**DOCUMENT EXTRACT**
· · · · · · ·

After the tense August, the news background in September can be called quite positive. The situation in the financial markets of developing countries has stabilized and the likelihood of a large-scale regional crisis has significantly decreased. That is connected both with the adequate actions of the authorities of these countries, and with the successful help of international funds. Thus, despite the previously expressed position of President Recep Erdogan, the Central Bank of Turkey significantly raised the key rate (from 17.75% to 24%). The Central Bank of Russia also moved to tightening monetary policy: for the first time since December 2014, the regulator raised the refinancing rate (from 7.25% to 7.5%) and indicated readiness to continue such a policy in the event of an increase in inflation risks. Thanks to the support of the IMF, which agreed to provide the next part of the stand-by loan in advance, the tension on the Argentine financial market has also significantly decreased.

· · · · · · ·

**PROBLEMS AND TASKS**
1. In the September market overview, to what level did the Central Bank of Turkey raise its key rate?
2. Continue the September market overview from its last sentence.

**SOURCE EXCERPT**
· · · · · · ·

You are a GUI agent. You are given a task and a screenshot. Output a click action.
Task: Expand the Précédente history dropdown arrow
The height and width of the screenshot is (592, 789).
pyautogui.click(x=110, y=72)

· · · · · · ·

**RESULTS FOR EACH TASK**
1. To 24%, up from 17.75%.

2.
The emerging recovery of developing markets, as well as the growth of oil prices (at the beginning of October the price of a barrel of Brent oil reached USD 85, the possibility of overcoming the USD 100 level in the coming months is being seriously discussed). Taking into account the interests of exporters, for whom the Russian market remains the main one, the National Bank took advantage of this situation and weakened BYN to RUB, gradually returning BYN rate to the level of the beginning of the year. In addition to restoring the price advantages of Belarusian producers in the Russian market, the rise in prices for potash fertilizers, achieved as a result of an agreement with Chinese consumers, will have a favourable effect on improving the current situation. Thus, under the new agreement, the price of potash fertilizers for China in the first half of 2019 will be USD 290 per ton instead of current USD 230. It is important that the moderate devaluation of BYN, happening during the last 2 months (the growth in the value of the currency basket from August 1 exceeded 4.5%), did not have (at least for now) a noticeable effect on Belarusian money market.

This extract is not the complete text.